Bei Gewaltsituationen ist als Beobachter Zivilcourage gefragt. Foto: © frenzelll – stock.adobe.com

Ein Mensch befindet sich in einer Notsituation, doch die Umstehenden schauen weg, verharren tatenlos. Jüngst sorgte solch ein mutmaßlicher Fall von unterlassener Hilfeleistung für viel öffentliche Aufregung. Gab es solche Fälle auch schon im Kreis Calw und was können Gründe sein für die mangelnde Zivilcourage?

Calw - Unlängst sorgte ein Angriff auf eine 17-Jährige in Berlin für viel öffentliche Aufregung. Die Minderjährige ist mutmaßlich von einer Gruppe von Erwachsenen an einer Tram-Haltestelle in Prenzlauer Berg zusammengeschlagen worden. Sie habe um Hilfe gerufen, aber trotz vieler Menschen in der Umgebung habe niemand eingegriffen. Ein Einzelfall – oder etwas, das häufiger vorkommt? Wie sieht es diesbezüglich in Calw aus? Jürgen Wagensommer vom Polizeipräsidium Pforzheim über Fälle der unterlassenen Hilfeleistung, die Strafbarkeit dergleichen und die möglichen Gründe für das Wegschauen in Notsituationen.

Wie viele zur Anzeige gebrachte Fälle von unterlassener Hilfeleistung gab es im Kreis Calw in den vergangenen Jahren? Gab es womöglich ähnlich gelagerte Fälle wie den in Berlin?

"Ähnlich gelagerte Fälle sind uns im Zuständigkeitsbereich des Polizeipräsidiums Pforzheim in jüngster Zeit nicht bekannt", weiß Wagensommer zu berichten.

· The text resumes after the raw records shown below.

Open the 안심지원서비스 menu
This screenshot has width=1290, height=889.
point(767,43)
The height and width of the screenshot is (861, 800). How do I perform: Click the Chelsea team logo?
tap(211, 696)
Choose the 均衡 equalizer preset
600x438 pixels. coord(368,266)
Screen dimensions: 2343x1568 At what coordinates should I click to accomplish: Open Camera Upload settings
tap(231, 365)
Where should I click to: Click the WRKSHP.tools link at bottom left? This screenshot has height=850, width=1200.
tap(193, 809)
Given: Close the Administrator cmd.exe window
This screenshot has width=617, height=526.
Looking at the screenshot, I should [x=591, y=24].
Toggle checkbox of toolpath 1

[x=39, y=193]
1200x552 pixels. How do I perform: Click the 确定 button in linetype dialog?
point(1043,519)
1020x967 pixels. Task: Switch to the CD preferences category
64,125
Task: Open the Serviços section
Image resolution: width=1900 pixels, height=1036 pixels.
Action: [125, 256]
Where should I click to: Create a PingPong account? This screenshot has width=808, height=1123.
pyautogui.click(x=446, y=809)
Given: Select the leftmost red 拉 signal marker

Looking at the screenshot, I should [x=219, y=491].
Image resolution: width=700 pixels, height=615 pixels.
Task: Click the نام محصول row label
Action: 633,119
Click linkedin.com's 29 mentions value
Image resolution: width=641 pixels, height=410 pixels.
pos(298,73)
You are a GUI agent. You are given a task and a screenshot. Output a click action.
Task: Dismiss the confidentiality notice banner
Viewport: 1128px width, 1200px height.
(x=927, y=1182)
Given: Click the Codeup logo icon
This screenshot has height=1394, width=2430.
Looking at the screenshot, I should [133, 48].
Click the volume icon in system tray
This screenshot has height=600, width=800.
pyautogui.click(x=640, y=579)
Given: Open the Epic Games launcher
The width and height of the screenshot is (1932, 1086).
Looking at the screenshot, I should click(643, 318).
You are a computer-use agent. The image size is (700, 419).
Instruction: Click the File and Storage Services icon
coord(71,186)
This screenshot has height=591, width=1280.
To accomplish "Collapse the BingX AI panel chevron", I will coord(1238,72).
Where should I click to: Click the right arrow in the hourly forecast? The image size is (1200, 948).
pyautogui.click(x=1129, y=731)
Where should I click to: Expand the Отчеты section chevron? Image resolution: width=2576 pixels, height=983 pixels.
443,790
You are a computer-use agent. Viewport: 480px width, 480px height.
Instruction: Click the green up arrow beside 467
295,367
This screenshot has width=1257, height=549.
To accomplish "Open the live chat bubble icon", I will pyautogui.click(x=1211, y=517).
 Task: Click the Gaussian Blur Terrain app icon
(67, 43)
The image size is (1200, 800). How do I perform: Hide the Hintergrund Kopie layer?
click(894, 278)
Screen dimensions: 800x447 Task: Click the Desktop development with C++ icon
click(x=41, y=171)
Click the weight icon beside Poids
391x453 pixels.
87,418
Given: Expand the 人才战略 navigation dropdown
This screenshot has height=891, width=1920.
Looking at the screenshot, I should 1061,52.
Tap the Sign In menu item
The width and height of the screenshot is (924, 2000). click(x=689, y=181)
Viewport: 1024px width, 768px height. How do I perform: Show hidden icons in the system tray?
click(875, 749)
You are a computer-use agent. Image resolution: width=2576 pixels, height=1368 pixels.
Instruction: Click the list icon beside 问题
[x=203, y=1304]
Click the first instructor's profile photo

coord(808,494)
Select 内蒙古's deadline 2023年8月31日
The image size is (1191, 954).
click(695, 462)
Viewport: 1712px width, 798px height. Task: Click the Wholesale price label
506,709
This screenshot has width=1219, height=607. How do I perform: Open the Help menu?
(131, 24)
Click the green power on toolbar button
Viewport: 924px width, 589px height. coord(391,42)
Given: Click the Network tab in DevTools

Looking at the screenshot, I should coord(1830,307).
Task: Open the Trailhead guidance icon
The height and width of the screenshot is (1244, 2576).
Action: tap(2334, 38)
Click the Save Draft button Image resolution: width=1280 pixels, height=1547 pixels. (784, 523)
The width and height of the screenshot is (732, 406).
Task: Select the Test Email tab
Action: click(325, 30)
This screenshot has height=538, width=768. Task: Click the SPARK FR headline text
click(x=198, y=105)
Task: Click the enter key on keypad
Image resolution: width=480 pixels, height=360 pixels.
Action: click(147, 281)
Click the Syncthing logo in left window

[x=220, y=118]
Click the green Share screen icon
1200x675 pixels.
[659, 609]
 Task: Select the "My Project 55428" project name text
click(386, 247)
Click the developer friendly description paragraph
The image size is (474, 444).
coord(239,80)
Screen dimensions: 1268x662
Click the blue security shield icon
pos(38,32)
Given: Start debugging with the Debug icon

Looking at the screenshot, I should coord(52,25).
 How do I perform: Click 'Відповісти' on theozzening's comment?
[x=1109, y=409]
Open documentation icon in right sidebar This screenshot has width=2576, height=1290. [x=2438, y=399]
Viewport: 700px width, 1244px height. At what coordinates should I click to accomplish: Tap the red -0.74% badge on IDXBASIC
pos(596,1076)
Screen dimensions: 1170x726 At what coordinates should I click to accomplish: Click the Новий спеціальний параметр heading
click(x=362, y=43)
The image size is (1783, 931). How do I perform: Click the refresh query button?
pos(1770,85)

Die im Kreis Calw zur Anzeige gebrachten Fälle von unterlassener Hilfeleistung in den vergangenen Jahren würden zudem im unteren einstelligen Bereich liegen. Hierzu merkt der Sprecher des Polizeipräsidiums Pforzheim an, dass die Gründe für die Einleitung eines Ermittlungsverfahrens wegen unterlassener Hilfeleistung vielfältiger Art sein können.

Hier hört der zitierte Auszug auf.